In the House, Neugebauer has been a reliable conservative, and he has seats on the Agriculture and Financial Services committees. In 2009, he was named the ranking Republican on the Livestock, Dairy, and Poultry Subcommittee. In 2004, the House passed his amendment to add $3 billion for drought assistance to farmers, which was offset by a reduction in payments for a farm conservation program. The measure was added to the disaster aid bill for hurricane victims that President Bush signed into law in October 2004. During debate in 2007 on the 2008 farm bill, he introduced amendments, knocked down by Democrats, to prevent indexing food stamps to inflation and to bar members of Congress from directing Environmental Quality Incentives Program funds to specific industries.

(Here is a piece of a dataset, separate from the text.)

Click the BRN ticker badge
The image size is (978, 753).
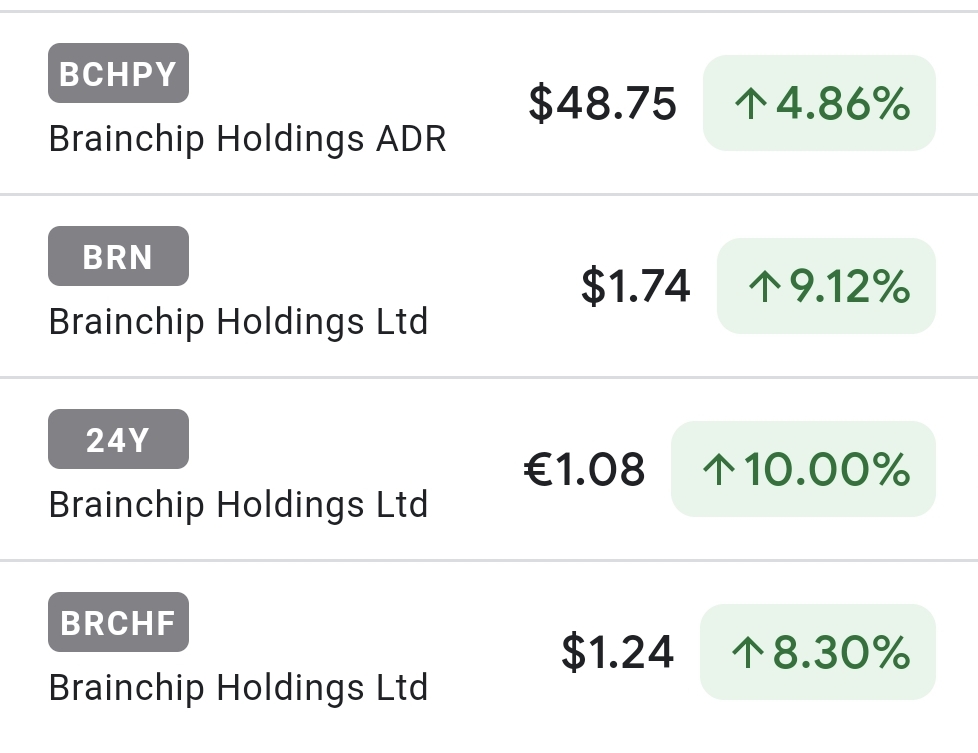tap(118, 257)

He has defended farm subsidies for his district after the Environmental Working Group listed it as the nation’s fourth-highest recipient of crop subsidies. On Financial Services, Neugebauer said in 2006 that post-Katrina reconstruction of public housing in New Orleans would be “the second worst disaster” in the city’s history. With Rep. Melissa Bean, D-Ill., he passed an amendment to the housing rescue bill in 2008 that strengthened the regulations of the Fannie Mae and Freddie Mac mortgage giants.
Neugebauer easily won re-election in 2006 and 2008.